YOUR OBJECTIVE:
The exact lines from the start of the material below through the line holding "The image size is (1512, 811)." are the answer; return those, pictures excluded.
________________
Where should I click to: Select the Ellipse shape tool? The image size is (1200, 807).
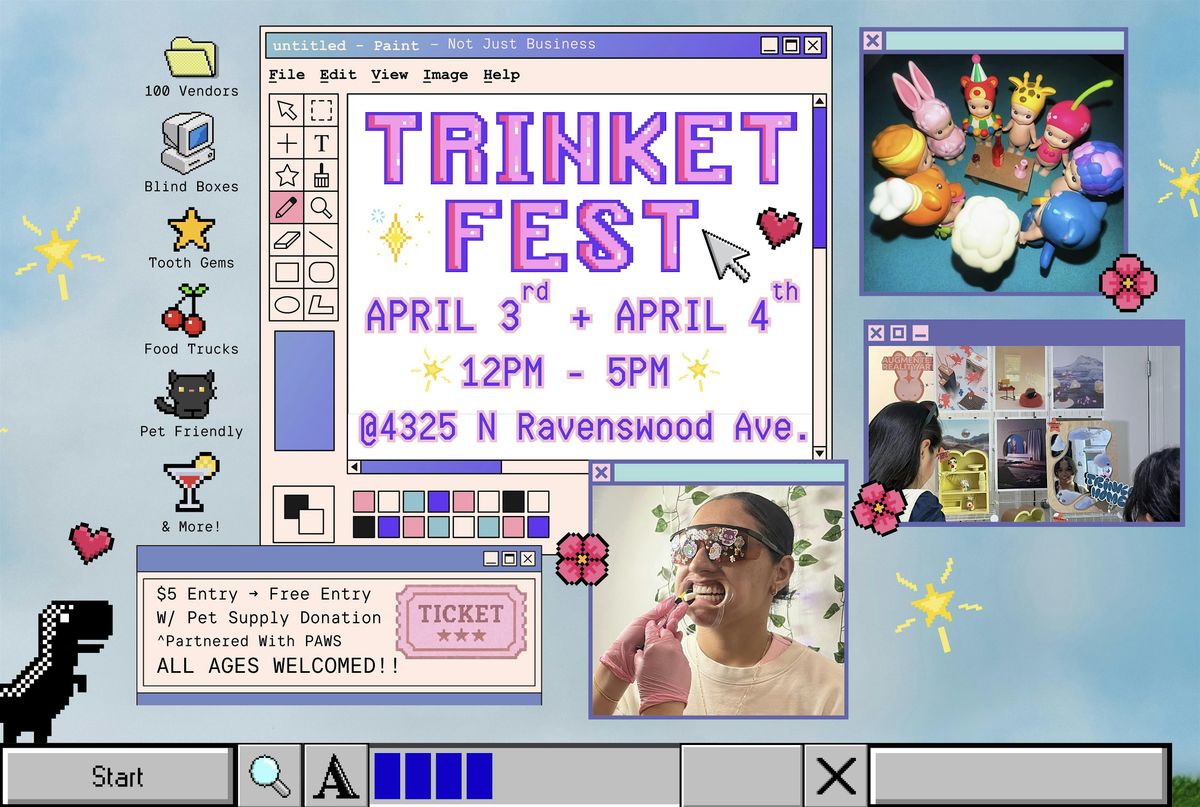click(287, 304)
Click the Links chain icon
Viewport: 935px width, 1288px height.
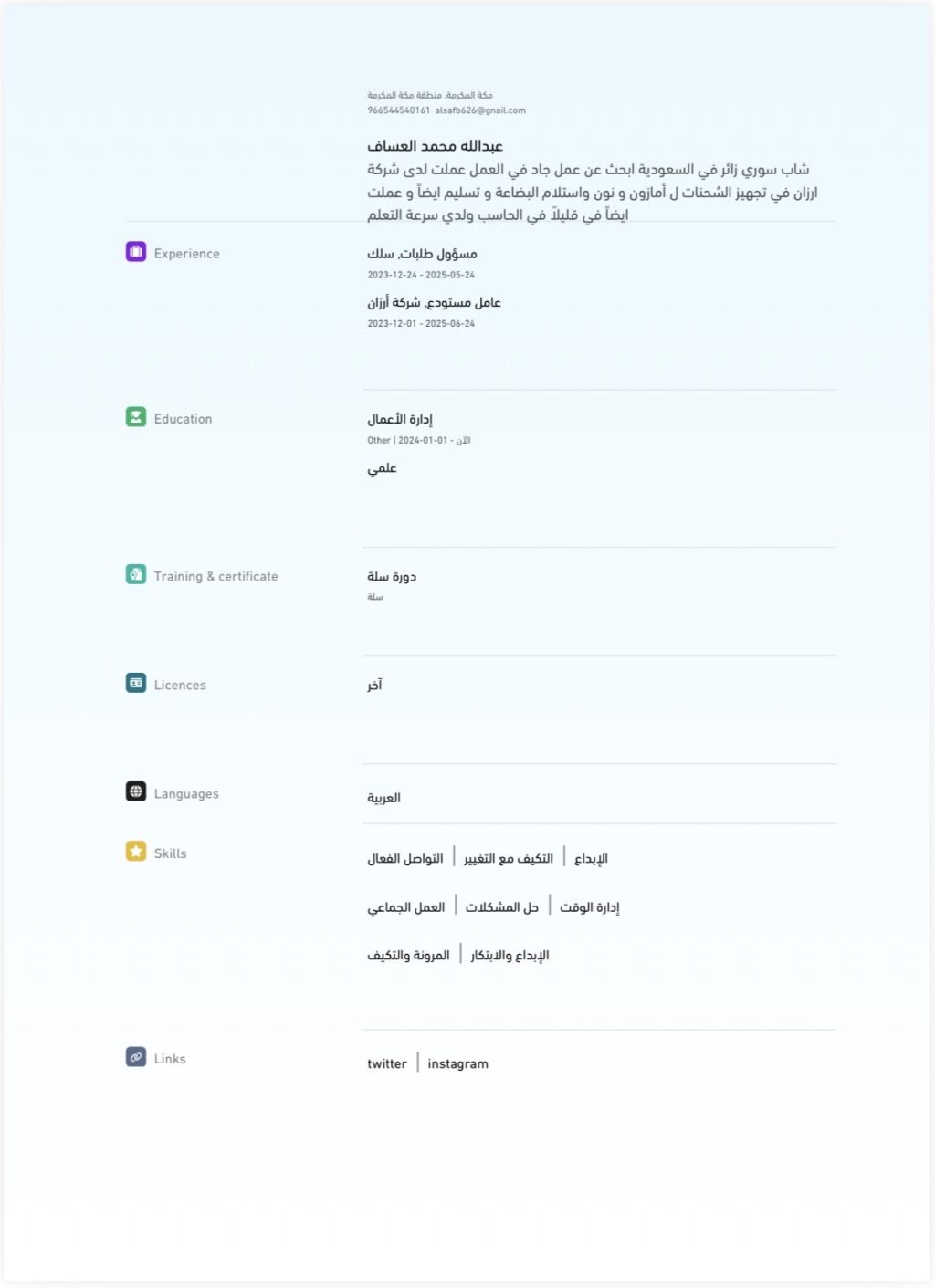(x=136, y=1057)
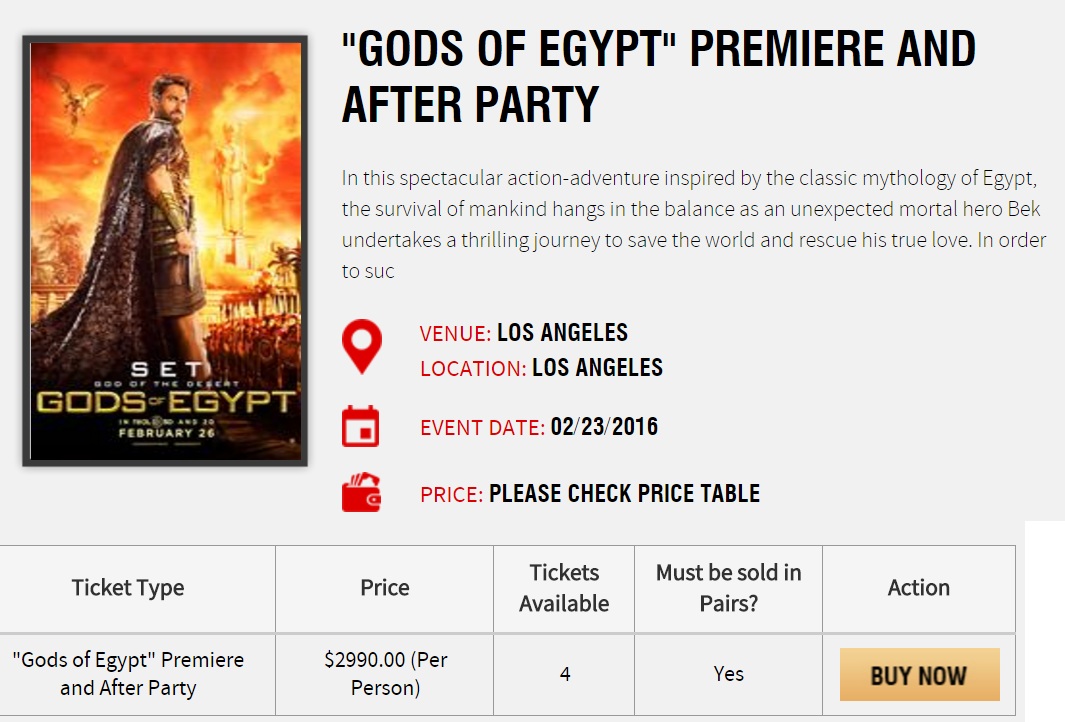Click the Yes value under pairs column
Image resolution: width=1065 pixels, height=722 pixels.
728,674
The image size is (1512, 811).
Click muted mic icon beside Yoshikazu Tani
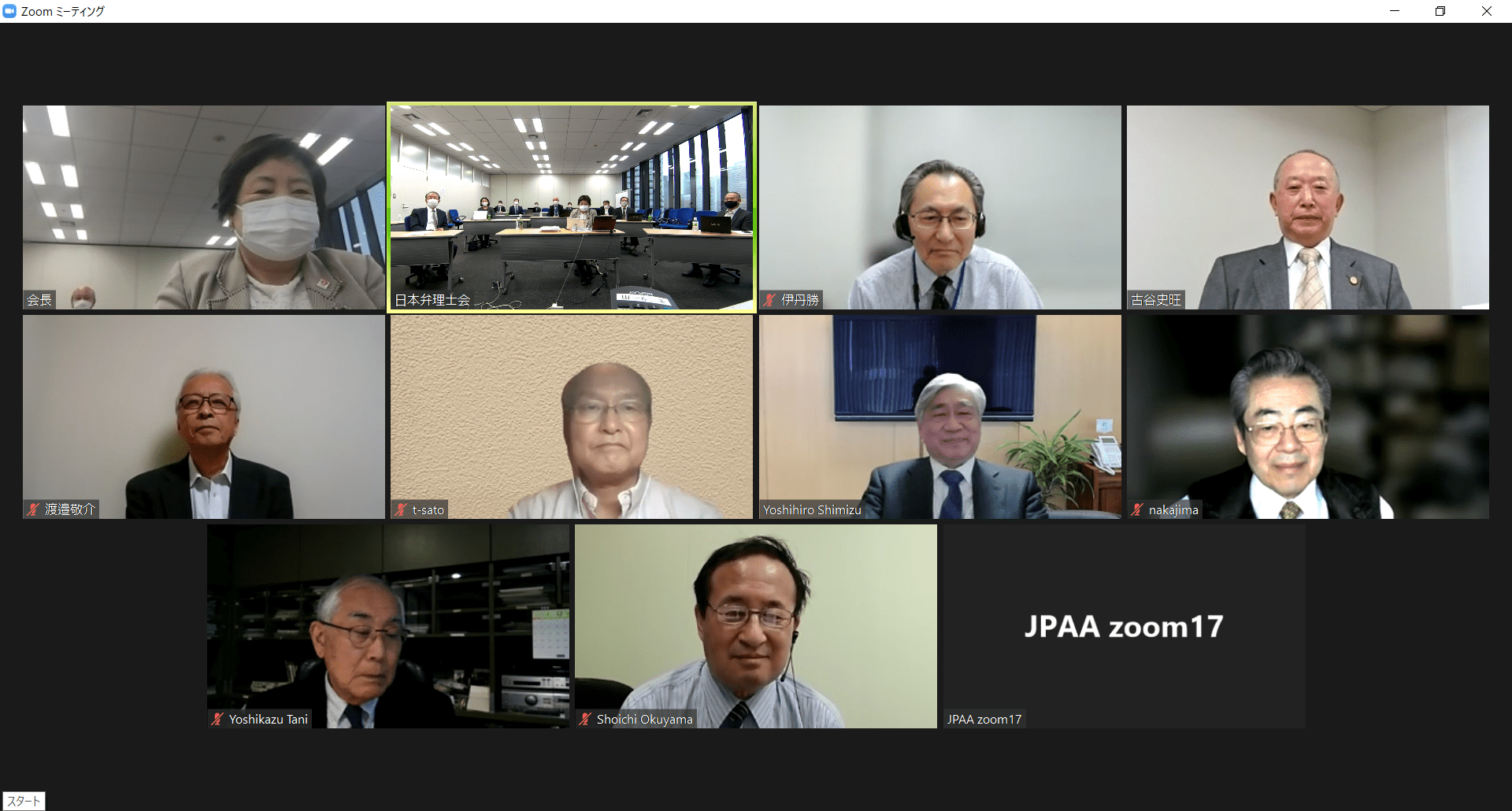click(x=217, y=719)
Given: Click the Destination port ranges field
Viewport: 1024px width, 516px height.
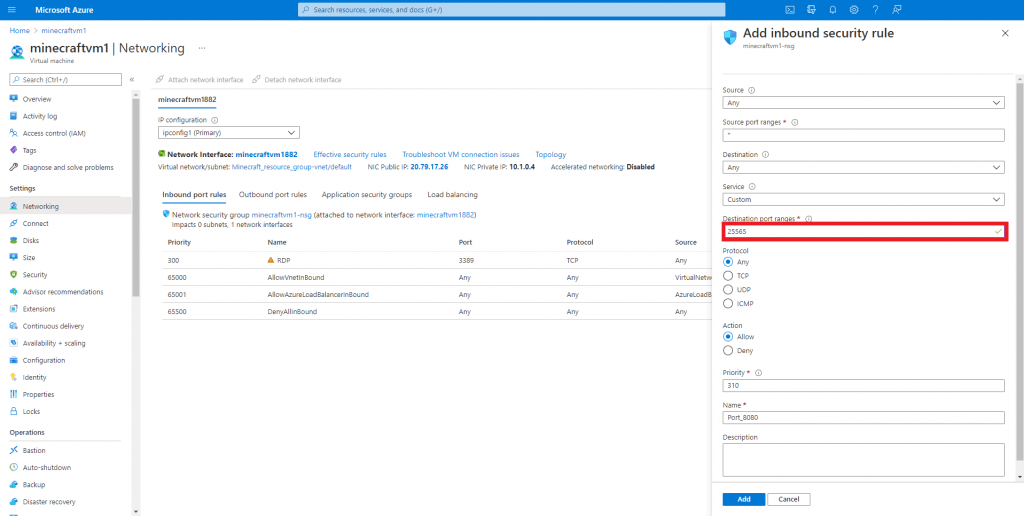Looking at the screenshot, I should pyautogui.click(x=860, y=231).

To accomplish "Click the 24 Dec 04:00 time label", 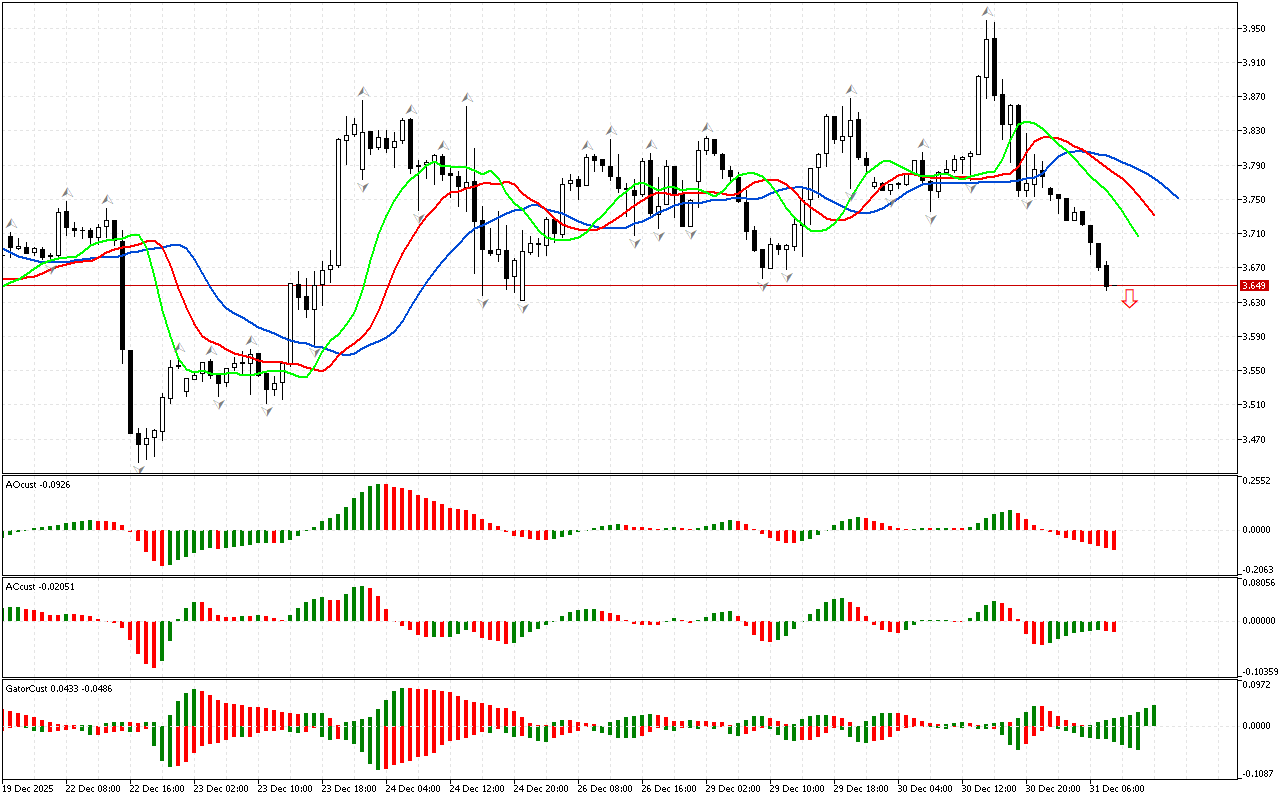I will click(413, 789).
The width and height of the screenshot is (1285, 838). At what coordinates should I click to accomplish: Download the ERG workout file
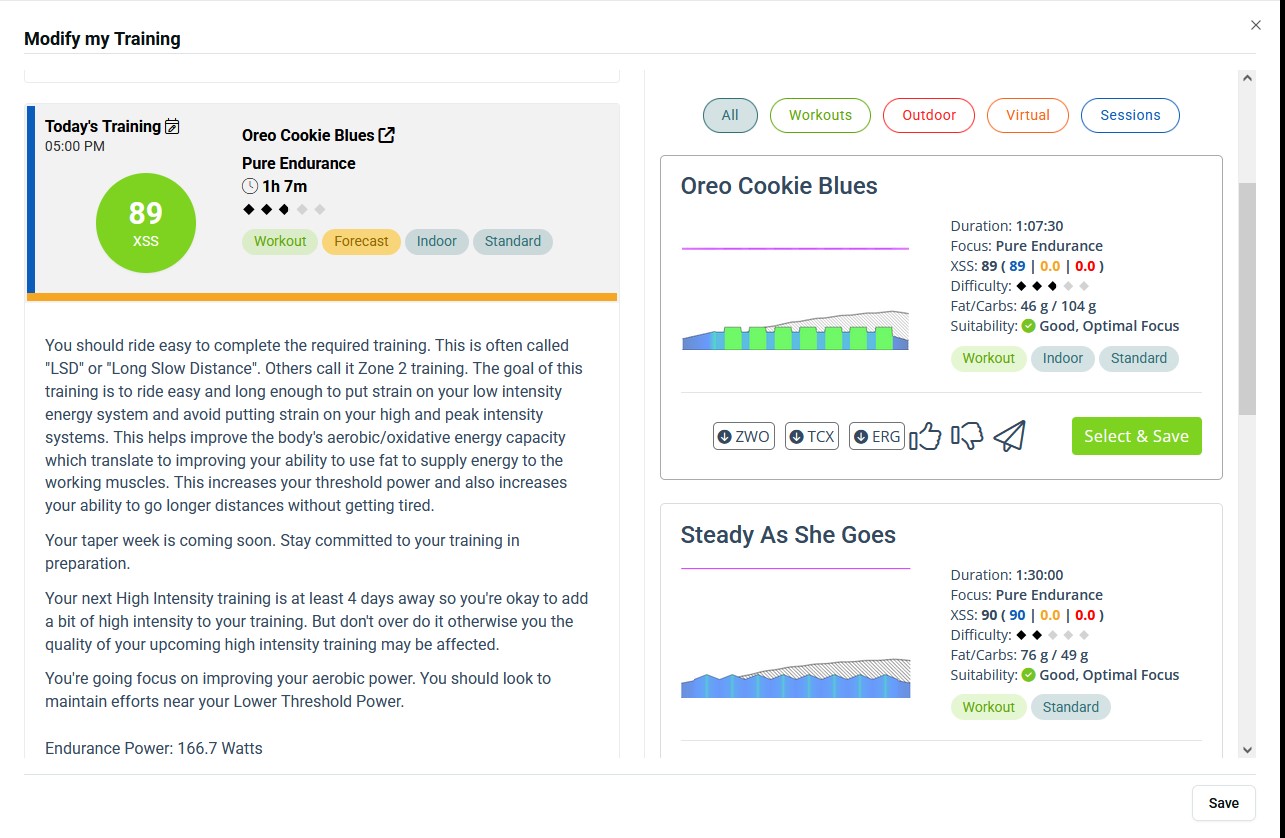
________________
FINISHED EXERCISE:
Where should I click to: Select the Ellipse shape tool? The image size is (1200, 807).
click(287, 304)
Click the Links chain icon
Viewport: 935px width, 1288px height.
(x=136, y=1057)
Click the Yes value under pairs column
Image resolution: width=1065 pixels, height=722 pixels.
728,674
The image size is (1512, 811).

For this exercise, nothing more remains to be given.